For thermal FEGs (field emission guns), electrons are emitted through a reduced potential barrier (reduced by an applied electric field) even when heating the emitter to a lower temperature than the thermal electron emission temperature of 1600 - 1800 K. This phenomenon is called the Schottky effect. Comparing to cold FEGs, thermal FEGs have disadvantage of large energy spread (0.6 -0.8 eV) because of heating the emitter. However, they have smaller emission noise and produce a stable emission current without gun flashing because there is no adsorption of contamination on the emitters.
Figure 4587a shows the schematic illustration of the electric circuit of thermal FEGs (field electron guns). The main part which is different from thermionic electron emission guns is dash-green-boxed. An extracting
electrode and an electrostatic lens are employed in the thermal EFG instead of the Wehnelt electrode that is in thermionic electron emission guns .
Figure 4587a.
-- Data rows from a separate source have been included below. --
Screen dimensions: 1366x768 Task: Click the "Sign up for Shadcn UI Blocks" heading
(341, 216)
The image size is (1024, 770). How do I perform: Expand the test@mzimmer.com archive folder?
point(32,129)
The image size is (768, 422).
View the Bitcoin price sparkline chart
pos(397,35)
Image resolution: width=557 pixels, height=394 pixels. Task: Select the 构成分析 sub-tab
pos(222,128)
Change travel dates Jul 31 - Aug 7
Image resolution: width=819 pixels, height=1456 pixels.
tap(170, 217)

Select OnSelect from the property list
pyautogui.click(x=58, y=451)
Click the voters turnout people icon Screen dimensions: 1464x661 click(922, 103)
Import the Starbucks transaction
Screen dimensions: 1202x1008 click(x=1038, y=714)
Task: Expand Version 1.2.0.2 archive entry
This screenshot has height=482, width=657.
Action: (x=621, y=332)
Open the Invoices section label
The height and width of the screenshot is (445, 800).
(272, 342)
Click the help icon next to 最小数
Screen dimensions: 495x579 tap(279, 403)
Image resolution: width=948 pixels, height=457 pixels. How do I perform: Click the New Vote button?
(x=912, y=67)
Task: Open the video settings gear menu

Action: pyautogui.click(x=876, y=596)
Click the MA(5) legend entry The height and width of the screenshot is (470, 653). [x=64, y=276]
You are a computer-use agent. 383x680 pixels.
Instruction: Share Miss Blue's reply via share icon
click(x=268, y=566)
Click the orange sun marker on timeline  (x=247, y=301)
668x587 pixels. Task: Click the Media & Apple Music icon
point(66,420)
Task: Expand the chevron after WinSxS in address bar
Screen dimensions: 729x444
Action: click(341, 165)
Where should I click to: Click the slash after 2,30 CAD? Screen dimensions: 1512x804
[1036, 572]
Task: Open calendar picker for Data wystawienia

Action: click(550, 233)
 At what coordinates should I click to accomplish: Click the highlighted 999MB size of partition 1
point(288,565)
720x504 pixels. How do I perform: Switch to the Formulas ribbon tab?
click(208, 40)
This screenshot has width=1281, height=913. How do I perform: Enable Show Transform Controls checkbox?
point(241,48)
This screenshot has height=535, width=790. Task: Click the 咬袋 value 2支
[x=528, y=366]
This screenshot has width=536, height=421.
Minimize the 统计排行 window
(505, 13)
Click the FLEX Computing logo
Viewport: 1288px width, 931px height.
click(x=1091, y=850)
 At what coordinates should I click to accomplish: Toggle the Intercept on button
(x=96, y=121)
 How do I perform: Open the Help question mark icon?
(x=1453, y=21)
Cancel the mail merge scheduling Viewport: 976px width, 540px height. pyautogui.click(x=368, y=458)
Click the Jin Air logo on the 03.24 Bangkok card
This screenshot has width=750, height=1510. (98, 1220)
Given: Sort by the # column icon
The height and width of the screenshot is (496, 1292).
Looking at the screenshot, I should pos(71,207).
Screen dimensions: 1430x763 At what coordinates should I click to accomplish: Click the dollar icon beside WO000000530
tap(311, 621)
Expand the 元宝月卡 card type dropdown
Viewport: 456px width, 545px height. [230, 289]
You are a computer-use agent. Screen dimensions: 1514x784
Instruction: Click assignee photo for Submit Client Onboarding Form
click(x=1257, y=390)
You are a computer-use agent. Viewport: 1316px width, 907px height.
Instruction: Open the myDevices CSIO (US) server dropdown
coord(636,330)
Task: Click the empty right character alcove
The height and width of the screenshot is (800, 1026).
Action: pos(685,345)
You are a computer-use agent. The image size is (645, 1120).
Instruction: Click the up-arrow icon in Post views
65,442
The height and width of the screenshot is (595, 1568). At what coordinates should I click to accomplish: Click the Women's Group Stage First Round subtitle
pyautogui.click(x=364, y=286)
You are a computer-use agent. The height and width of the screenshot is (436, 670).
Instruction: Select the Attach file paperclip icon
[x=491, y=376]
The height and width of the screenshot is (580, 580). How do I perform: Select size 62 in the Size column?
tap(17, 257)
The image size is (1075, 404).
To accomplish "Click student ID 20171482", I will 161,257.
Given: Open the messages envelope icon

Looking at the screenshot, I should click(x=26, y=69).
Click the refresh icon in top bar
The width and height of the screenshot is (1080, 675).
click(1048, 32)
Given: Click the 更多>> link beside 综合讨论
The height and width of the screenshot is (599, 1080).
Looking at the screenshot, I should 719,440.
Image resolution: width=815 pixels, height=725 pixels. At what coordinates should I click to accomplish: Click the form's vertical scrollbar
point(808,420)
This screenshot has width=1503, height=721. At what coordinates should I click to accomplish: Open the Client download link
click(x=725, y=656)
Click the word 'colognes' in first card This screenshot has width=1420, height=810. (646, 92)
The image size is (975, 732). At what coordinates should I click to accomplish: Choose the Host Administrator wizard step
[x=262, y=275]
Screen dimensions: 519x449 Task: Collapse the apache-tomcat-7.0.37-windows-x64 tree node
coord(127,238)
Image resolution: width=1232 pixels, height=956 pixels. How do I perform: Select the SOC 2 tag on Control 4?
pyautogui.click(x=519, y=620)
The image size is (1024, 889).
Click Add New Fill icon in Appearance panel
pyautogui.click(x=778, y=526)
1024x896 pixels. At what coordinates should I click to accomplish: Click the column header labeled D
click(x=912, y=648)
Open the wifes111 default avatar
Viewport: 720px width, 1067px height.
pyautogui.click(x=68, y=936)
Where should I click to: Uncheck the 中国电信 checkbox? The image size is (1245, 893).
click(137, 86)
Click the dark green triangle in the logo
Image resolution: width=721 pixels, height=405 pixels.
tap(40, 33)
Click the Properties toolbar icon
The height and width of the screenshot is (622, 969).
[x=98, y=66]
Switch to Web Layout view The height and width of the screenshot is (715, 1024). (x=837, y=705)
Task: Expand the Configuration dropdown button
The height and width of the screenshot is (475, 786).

Schematic illustration of the electric circuit of thermal FEGs (field electron guns).
Many SEMs are
composed of a thermo-ionic cathode from which electrons
are accelerated by a voltage of
15 to 30 keV. Figure 4587b shows the differences of operating electrical field and temperature to emit electrons in various electron guns.
Figure 4587b. The differences of operating electrical field and temperature to emit electrons in various electron guns.
Before the application of field emission electron guns in TEM, the energy resolution of EELS systems had been ~1–2 eV, mainly limited by the energy spreading of thermionic electron source (tungsten filament or LaB6). In the late 1990s, Schottky emission sources became available and have been providing energy resolution greater than 0.5 eV.